--- EXERCISE MATERIALS ---

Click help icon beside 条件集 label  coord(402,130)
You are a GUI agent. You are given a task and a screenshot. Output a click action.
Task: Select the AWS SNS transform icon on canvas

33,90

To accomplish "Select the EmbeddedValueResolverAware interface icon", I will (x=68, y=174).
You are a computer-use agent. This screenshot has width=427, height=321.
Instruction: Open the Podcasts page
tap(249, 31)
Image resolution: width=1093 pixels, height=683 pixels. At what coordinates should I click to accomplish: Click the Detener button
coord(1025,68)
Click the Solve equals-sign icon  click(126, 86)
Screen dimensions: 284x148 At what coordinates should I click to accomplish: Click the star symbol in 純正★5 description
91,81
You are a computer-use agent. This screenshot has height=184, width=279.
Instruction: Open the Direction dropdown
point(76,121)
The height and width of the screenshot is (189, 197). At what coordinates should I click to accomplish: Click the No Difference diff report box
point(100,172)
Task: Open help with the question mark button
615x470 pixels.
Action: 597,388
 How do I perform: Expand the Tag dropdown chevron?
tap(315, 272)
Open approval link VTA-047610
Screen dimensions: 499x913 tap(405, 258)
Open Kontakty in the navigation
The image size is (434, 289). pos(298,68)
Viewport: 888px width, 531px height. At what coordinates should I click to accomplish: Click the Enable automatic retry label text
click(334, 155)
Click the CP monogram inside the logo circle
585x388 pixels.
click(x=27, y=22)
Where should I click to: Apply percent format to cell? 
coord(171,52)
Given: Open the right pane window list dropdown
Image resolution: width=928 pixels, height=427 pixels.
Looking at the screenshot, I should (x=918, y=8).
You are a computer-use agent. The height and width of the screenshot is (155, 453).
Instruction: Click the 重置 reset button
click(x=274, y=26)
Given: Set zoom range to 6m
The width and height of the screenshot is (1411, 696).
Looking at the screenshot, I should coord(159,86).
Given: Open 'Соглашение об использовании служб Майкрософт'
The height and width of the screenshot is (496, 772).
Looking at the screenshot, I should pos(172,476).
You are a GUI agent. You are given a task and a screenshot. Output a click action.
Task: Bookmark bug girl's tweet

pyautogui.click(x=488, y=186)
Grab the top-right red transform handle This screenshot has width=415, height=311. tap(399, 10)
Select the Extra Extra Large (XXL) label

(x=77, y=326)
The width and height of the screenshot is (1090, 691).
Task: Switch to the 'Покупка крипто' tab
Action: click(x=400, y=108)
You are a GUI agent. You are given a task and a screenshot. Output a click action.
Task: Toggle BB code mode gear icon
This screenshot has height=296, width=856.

---

* TASK OBJECTIVE: Produce the whole listing again, exactly as it reads above.

* SOLUTION TO THE PROBLEM:
Click help icon beside 条件集 label  coord(402,130)
You are a GUI agent. You are given a task and a screenshot. Output a click action.
Task: Select the AWS SNS transform icon on canvas

33,90

To accomplish "Select the EmbeddedValueResolverAware interface icon", I will (x=68, y=174).
You are a computer-use agent. This screenshot has width=427, height=321.
Instruction: Open the Podcasts page
tap(249, 31)
Image resolution: width=1093 pixels, height=683 pixels. At what coordinates should I click to accomplish: Click the Detener button
coord(1025,68)
Click the Solve equals-sign icon  click(126, 86)
Screen dimensions: 284x148 At what coordinates should I click to accomplish: Click the star symbol in 純正★5 description
91,81
You are a computer-use agent. This screenshot has height=184, width=279.
Instruction: Open the Direction dropdown
point(76,121)
The height and width of the screenshot is (189, 197). At what coordinates should I click to accomplish: Click the No Difference diff report box
point(100,172)
Task: Open help with the question mark button
615x470 pixels.
Action: 597,388
 How do I perform: Expand the Tag dropdown chevron?
tap(315, 272)
Open approval link VTA-047610
Screen dimensions: 499x913 tap(405, 258)
Open Kontakty in the navigation
The image size is (434, 289). pos(298,68)
Viewport: 888px width, 531px height. At what coordinates should I click to accomplish: Click the Enable automatic retry label text
click(334, 155)
Click the CP monogram inside the logo circle
585x388 pixels.
click(x=27, y=22)
Where should I click to: Apply percent format to cell? 
coord(171,52)
Given: Open the right pane window list dropdown
Image resolution: width=928 pixels, height=427 pixels.
Looking at the screenshot, I should (x=918, y=8).
You are a computer-use agent. The height and width of the screenshot is (155, 453).
Instruction: Click the 重置 reset button
click(x=274, y=26)
Given: Set zoom range to 6m
The width and height of the screenshot is (1411, 696).
Looking at the screenshot, I should coord(159,86).
Given: Open 'Соглашение об использовании служб Майкрософт'
The height and width of the screenshot is (496, 772).
Looking at the screenshot, I should pos(172,476).
You are a GUI agent. You are given a task and a screenshot. Output a click action.
Task: Bookmark bug girl's tweet

pyautogui.click(x=488, y=186)
Grab the top-right red transform handle This screenshot has width=415, height=311. tap(399, 10)
Select the Extra Extra Large (XXL) label

(x=77, y=326)
The width and height of the screenshot is (1090, 691).
Task: Switch to the 'Покупка крипто' tab
Action: click(x=400, y=108)
You are a GUI agent. You are given a task and a screenshot. Output a click action.
Task: Toggle BB code mode gear icon
This screenshot has height=296, width=856.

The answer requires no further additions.